## WHAT IS NEEDED
Print the lines that run from the line with "Viewport: 1080px width, 752px height." to the line with "Open 榜样风采 navigation", keeping both end lines, exactly as they appear in the entries below, and nothing else.
+++
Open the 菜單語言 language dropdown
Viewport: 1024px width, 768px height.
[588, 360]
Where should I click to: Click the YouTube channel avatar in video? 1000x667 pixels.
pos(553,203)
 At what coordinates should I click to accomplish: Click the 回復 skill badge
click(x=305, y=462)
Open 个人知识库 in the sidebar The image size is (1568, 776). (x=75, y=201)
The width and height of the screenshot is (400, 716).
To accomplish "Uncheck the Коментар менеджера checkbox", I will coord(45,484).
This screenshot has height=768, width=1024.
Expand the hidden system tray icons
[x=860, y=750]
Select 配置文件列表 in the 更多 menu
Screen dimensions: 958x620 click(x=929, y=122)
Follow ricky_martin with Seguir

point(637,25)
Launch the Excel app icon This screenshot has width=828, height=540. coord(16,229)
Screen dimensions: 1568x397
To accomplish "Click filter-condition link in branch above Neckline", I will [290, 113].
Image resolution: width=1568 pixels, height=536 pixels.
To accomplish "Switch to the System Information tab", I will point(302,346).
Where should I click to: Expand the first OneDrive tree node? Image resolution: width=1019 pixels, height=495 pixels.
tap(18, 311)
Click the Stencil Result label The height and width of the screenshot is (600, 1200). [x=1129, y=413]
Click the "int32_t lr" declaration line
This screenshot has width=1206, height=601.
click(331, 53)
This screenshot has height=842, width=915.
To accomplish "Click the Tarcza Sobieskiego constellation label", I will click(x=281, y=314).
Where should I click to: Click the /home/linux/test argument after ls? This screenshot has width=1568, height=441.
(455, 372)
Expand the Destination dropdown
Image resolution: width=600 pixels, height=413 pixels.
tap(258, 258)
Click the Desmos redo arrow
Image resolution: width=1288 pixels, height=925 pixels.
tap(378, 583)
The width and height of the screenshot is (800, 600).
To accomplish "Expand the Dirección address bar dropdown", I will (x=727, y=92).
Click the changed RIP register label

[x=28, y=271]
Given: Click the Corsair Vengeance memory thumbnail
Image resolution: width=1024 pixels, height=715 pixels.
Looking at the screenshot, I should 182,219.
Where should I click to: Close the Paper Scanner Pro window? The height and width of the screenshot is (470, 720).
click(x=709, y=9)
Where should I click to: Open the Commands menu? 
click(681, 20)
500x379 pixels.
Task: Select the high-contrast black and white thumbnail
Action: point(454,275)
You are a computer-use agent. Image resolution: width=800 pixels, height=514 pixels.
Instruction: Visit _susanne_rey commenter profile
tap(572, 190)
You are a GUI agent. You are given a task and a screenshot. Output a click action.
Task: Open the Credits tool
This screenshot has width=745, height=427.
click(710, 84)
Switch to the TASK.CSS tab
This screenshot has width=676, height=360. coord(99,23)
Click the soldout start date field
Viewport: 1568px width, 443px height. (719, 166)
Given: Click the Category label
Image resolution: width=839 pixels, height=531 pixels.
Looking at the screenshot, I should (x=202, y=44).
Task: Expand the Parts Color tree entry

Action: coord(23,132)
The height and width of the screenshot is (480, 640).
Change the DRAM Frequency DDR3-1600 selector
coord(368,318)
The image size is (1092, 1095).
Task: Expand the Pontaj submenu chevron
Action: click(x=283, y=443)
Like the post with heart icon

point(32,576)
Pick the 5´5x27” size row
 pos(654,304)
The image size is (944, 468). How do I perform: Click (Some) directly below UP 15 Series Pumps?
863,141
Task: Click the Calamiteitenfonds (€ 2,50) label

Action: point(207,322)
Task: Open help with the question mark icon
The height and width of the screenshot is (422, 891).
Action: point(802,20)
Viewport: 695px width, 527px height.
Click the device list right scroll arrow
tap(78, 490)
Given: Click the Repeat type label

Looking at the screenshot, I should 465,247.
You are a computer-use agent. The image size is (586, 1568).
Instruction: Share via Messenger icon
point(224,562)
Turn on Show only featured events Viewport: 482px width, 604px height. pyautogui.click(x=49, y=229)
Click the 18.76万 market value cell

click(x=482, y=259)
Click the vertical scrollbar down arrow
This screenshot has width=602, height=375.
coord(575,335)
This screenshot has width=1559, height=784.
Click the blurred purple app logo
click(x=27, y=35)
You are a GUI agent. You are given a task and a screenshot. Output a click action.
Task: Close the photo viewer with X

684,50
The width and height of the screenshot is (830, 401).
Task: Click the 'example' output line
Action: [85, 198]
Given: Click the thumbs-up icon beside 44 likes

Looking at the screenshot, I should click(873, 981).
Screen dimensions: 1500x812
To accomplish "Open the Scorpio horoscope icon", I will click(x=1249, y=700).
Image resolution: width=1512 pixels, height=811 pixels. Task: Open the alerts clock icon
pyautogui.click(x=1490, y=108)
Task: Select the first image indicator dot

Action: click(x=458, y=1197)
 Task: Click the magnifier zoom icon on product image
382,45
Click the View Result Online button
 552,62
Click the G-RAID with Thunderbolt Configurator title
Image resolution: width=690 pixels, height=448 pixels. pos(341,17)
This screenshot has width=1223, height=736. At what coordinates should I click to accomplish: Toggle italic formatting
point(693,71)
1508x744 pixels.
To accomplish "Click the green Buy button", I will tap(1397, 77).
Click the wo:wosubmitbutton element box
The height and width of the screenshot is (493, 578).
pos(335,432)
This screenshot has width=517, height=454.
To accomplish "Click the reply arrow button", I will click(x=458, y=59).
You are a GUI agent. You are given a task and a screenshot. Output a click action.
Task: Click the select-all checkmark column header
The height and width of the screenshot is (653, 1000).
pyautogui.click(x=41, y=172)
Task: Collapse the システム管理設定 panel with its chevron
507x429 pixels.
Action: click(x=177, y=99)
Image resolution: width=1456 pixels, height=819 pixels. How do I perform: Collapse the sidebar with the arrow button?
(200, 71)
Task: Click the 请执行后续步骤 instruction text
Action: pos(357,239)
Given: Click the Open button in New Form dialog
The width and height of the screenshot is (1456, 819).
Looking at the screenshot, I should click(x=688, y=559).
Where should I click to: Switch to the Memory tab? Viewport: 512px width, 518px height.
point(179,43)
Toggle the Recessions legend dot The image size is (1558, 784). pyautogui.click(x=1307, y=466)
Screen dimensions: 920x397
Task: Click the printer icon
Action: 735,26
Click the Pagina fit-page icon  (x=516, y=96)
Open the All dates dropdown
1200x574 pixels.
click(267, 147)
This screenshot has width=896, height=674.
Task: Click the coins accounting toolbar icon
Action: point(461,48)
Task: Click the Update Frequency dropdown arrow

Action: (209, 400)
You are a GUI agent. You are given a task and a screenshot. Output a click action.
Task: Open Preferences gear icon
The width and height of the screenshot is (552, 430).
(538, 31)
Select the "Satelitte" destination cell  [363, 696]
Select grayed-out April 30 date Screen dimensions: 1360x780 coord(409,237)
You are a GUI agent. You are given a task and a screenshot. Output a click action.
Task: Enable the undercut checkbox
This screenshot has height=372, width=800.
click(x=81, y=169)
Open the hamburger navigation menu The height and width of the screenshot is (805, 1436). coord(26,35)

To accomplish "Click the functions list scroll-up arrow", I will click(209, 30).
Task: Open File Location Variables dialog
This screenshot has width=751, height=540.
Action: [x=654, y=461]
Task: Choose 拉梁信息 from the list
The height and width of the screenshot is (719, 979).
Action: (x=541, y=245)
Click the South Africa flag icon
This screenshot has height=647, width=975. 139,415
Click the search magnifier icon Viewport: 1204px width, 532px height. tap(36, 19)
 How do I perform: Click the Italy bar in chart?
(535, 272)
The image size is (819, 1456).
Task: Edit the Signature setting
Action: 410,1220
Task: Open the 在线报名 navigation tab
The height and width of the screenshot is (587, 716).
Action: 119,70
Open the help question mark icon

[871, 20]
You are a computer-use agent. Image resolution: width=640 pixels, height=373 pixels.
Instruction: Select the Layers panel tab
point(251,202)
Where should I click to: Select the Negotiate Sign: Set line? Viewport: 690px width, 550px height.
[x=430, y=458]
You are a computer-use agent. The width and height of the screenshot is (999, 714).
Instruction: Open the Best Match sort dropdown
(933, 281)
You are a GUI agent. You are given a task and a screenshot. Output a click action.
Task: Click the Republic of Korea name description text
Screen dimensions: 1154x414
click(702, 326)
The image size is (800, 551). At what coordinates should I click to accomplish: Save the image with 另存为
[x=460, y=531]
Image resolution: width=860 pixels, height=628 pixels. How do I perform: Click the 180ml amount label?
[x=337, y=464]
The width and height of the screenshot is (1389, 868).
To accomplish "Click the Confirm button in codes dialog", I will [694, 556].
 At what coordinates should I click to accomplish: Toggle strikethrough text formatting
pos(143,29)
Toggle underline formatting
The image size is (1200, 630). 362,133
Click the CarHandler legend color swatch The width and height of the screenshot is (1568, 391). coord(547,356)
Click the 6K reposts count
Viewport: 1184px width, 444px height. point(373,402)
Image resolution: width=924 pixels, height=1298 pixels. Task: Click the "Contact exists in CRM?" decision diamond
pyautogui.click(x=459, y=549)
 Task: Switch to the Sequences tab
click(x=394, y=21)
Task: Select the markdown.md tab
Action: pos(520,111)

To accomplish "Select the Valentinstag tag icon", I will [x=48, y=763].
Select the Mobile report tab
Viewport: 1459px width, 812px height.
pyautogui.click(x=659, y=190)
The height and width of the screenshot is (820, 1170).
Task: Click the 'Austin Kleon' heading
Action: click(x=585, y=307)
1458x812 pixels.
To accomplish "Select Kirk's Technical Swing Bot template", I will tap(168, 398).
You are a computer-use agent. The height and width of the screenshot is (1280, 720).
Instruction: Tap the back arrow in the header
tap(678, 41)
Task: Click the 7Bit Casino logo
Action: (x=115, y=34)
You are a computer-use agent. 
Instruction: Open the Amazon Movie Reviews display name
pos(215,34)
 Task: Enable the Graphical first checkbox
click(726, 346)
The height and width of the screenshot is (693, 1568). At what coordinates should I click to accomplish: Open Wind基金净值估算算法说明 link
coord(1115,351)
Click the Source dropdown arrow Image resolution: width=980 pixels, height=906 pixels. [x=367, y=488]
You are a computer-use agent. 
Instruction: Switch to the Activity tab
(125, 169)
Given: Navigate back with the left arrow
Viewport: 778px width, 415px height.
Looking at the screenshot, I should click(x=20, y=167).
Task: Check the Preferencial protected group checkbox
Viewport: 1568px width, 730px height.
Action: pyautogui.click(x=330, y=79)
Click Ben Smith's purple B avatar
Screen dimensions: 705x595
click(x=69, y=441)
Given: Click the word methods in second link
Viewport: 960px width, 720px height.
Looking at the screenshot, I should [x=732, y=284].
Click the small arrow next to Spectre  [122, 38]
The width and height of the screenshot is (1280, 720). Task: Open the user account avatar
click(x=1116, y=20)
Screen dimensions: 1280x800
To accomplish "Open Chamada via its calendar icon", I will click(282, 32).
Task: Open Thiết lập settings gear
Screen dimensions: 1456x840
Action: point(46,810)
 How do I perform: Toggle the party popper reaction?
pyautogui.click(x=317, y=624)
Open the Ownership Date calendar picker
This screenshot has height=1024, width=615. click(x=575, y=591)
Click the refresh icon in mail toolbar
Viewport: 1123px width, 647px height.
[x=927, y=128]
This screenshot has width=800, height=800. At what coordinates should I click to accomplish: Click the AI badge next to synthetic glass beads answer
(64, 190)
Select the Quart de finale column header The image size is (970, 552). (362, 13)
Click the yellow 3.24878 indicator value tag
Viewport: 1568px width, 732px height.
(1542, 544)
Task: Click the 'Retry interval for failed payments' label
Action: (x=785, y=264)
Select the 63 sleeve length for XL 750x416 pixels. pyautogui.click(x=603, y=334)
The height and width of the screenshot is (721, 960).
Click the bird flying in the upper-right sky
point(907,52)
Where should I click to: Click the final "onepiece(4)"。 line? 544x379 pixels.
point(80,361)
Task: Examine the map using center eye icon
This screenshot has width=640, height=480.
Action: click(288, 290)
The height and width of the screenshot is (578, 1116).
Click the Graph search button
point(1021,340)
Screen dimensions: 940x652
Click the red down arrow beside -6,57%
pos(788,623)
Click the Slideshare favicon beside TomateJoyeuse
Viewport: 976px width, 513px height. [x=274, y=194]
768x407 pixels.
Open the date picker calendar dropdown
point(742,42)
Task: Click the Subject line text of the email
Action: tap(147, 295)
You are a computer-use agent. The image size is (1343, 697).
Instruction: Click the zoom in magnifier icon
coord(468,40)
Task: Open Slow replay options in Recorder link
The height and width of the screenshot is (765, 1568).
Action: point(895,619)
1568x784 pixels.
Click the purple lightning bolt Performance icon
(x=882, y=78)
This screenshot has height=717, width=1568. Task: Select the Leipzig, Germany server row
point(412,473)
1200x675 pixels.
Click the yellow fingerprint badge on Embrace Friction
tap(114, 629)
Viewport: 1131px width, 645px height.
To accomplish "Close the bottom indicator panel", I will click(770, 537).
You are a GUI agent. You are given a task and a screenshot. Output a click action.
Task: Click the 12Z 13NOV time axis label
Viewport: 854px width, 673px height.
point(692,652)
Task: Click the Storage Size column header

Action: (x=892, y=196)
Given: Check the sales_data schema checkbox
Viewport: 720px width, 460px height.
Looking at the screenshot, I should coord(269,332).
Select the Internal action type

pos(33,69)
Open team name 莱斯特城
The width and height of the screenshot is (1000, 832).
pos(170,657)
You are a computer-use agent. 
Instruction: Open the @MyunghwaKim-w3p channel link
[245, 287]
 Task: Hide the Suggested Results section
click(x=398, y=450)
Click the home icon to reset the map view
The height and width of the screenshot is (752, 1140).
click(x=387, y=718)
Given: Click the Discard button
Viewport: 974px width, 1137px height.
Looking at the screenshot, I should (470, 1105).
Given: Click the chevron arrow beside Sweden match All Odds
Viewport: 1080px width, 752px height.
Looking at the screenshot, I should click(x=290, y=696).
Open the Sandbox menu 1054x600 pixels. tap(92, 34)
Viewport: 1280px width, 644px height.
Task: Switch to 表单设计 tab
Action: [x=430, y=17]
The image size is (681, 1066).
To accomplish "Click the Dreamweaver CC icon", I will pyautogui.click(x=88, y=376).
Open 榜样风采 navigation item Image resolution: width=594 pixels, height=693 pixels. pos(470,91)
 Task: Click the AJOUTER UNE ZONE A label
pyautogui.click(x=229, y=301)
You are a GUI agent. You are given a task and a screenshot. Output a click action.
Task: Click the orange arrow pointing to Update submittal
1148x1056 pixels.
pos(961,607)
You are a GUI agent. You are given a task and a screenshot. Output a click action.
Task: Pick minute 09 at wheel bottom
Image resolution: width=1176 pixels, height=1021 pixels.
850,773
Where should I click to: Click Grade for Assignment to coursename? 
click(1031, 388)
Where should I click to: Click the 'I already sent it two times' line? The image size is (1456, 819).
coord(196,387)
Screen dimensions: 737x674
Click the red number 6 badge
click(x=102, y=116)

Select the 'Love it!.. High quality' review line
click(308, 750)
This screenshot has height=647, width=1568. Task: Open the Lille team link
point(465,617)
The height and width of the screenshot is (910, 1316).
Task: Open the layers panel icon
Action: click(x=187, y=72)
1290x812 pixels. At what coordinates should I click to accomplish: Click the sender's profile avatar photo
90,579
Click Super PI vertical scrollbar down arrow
+++
## TASK SOLUTION
Viewport: 1080px width, 752px height.
Looking at the screenshot, I should click(x=290, y=696).
Open the Sandbox menu 1054x600 pixels. tap(92, 34)
Viewport: 1280px width, 644px height.
Task: Switch to 表单设计 tab
Action: [x=430, y=17]
The image size is (681, 1066).
To accomplish "Click the Dreamweaver CC icon", I will pyautogui.click(x=88, y=376).
Open 榜样风采 navigation item Image resolution: width=594 pixels, height=693 pixels. pos(470,91)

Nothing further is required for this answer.